A circa un anno di distanza dal fallimento di Eurofidi, si presenta un altro caso di default di un consorzio di garanzia: quello di Unionfidi Piemonte. Quest’ultimo, che opera secondo il modello ex. Art 107 del TUB, a conclusione dell’attività ispettiva di Banca d’Italia, è stato infatti dapprima cancellato dall’albo degli intermediari finanziari, per poi essere messo in liquidazione dalla stessa Banca d’Italia nell’espletamento delle sue funzioni di vigilanza.

Tale ispezione di Banca d’Italia ha messo in luce la situazione di sofferenza in cui versava Unionfidi e che ha reso necessario un accantonamento al proprio fondo rischi di circa 13 milioni di euro a copertura delle “partite deteriorate”. L’inefficacia delle controgaranzie rilasciate da MedioCredito Centrale S.p.A., mandante del RTI che gestisce il Fondo Centrale di Garanzia insieme alle mandatarie Artigiancassa S.p.A., MPS Capital Services Banca per le Imprese S.p.A., Mediocredito Italiano S.p.A. e Nexi S.p.A., è il motivo del deterioramento di tali partite, con il conseguente peggioramento dei coefficienti patrimoniali al di sotto delle soglie previste da Basilea III. Inoltre, la svalutazione della partecipazione in Veneto Banca di circa 1,7 milioni ha ulteriormente peggiorato la situazione dopo il naufragio delle popolari venete, il quale ha fatto crollare il valore dei titoli azionari.

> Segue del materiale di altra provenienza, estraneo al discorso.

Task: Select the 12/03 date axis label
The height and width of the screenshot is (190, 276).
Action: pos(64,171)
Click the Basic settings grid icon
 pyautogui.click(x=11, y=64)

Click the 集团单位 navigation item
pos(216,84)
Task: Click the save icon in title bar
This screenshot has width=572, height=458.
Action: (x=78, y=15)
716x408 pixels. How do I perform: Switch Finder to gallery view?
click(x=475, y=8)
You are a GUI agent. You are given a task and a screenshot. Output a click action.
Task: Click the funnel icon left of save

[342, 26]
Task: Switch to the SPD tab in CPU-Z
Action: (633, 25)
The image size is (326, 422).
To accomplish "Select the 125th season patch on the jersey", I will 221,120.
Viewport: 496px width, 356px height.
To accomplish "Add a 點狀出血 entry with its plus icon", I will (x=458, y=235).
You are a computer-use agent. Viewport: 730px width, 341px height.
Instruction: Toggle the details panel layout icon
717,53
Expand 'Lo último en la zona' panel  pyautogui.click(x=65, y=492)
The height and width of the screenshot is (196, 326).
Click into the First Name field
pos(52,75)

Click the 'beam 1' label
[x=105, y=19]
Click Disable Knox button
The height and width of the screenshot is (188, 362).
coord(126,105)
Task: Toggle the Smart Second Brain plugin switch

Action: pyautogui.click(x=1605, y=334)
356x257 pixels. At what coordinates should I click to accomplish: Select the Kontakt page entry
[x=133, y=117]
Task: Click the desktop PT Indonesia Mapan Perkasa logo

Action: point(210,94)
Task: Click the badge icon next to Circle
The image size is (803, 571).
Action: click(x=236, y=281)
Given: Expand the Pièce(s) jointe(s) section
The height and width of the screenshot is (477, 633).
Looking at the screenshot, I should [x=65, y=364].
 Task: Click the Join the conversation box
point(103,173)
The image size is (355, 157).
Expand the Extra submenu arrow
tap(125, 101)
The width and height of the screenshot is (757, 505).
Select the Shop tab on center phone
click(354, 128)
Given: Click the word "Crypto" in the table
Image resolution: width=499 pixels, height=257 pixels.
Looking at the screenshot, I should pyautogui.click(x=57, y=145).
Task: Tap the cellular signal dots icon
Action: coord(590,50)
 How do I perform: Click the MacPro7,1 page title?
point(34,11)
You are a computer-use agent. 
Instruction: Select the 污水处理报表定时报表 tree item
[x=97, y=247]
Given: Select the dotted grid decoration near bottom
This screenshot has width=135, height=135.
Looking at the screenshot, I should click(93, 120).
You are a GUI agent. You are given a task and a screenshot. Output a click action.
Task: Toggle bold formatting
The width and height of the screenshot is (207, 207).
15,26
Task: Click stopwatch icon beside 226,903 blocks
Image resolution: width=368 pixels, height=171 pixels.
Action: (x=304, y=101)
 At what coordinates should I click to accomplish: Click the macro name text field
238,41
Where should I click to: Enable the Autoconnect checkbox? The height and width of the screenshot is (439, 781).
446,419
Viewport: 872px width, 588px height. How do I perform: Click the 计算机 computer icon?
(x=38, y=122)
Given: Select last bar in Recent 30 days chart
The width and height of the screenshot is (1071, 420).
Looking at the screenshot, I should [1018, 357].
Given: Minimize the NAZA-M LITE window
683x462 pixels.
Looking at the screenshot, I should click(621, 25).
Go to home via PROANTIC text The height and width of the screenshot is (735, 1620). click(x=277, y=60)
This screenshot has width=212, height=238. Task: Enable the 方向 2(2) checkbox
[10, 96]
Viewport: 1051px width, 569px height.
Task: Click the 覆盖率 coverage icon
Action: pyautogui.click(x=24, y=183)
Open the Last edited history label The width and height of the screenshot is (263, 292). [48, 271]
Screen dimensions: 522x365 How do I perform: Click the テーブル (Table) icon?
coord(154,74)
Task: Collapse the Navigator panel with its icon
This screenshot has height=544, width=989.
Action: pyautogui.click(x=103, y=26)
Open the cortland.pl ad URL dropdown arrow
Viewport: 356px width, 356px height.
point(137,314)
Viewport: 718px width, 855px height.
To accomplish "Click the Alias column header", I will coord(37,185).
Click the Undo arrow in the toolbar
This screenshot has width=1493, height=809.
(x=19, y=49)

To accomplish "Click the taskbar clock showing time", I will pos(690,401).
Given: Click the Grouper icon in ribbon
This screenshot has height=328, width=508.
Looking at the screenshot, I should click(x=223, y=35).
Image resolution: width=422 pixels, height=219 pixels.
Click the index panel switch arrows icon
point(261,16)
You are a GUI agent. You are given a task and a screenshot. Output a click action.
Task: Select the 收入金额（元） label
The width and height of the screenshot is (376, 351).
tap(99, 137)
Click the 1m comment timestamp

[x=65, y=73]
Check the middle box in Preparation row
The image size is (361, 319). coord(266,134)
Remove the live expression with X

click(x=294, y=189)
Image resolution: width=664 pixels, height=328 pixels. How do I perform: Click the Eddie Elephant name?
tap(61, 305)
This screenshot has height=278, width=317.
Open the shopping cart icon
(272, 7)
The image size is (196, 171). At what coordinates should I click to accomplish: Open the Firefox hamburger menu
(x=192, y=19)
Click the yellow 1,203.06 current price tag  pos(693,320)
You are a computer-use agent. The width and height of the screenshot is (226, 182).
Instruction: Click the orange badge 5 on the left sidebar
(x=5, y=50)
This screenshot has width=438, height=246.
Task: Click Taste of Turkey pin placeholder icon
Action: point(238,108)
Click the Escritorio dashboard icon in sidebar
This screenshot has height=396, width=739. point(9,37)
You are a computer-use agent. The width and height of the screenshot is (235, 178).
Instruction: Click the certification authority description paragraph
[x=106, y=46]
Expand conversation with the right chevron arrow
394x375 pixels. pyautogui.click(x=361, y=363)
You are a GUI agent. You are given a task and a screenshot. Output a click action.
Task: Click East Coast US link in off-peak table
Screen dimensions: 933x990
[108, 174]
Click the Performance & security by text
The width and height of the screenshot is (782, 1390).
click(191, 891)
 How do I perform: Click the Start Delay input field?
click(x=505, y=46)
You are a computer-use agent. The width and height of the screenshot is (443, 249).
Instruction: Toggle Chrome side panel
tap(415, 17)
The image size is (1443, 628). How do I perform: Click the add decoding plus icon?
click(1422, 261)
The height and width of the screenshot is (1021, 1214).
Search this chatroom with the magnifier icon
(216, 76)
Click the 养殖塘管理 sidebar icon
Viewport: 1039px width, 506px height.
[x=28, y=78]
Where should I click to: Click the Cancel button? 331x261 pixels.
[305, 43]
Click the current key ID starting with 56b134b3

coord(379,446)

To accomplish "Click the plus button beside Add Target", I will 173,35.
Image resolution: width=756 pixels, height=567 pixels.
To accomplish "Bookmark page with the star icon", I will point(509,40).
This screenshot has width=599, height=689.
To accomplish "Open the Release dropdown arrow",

Il problema è che le garanzie concesse dal Fondo Centrale sono andate a confluire nella procedura fallimentare del Consorzio, con conseguenze negative sia per la banca beneficiaria che per il cliente garantito. Paradossalmente la cosiddetta Controgaranzia del Fondo Centrale non ha assicurato alla banca nessun tipo di beneficio mentre i clienti che avevano pagato delle alte commissioni per la concessione di tale garanzie si sono ritrovati sprovvisti delle garanzie accessorie.

Facciamo un esempio

Nel caso del default di una impresa garantita da un consorzio che va in default, è ovvio che la banca perda la sua garanzia; per questo i consorzi per concedere garanzie solvibili si contro garantivano presso Il Fondo Centrale. Purtroppo nessuno ha mai pensato che in caso di un default di un consorzio, l’escussione della garanzia del Fondo Centrale rientrasse nella procedura fallimentare del consorzio stesso, senza dunque poter essere attinta direttamente dalla banca beneficiaria.
Questa situazione non è solo assurda ma a nostro avviso, pure incostituzionale in una regione come la Toscana dove per poter accedere alla garanzia del Fondo Centrale, si è obbligati a passare da un Consorzio.

In conclusione, le imprese pagano fior fiori di commissioni per accedere ad una garanzia pubblica che in caso di dafault del consorzio non garantisce più l’esposizione della impresa stessa, ma le perdite del consorzio.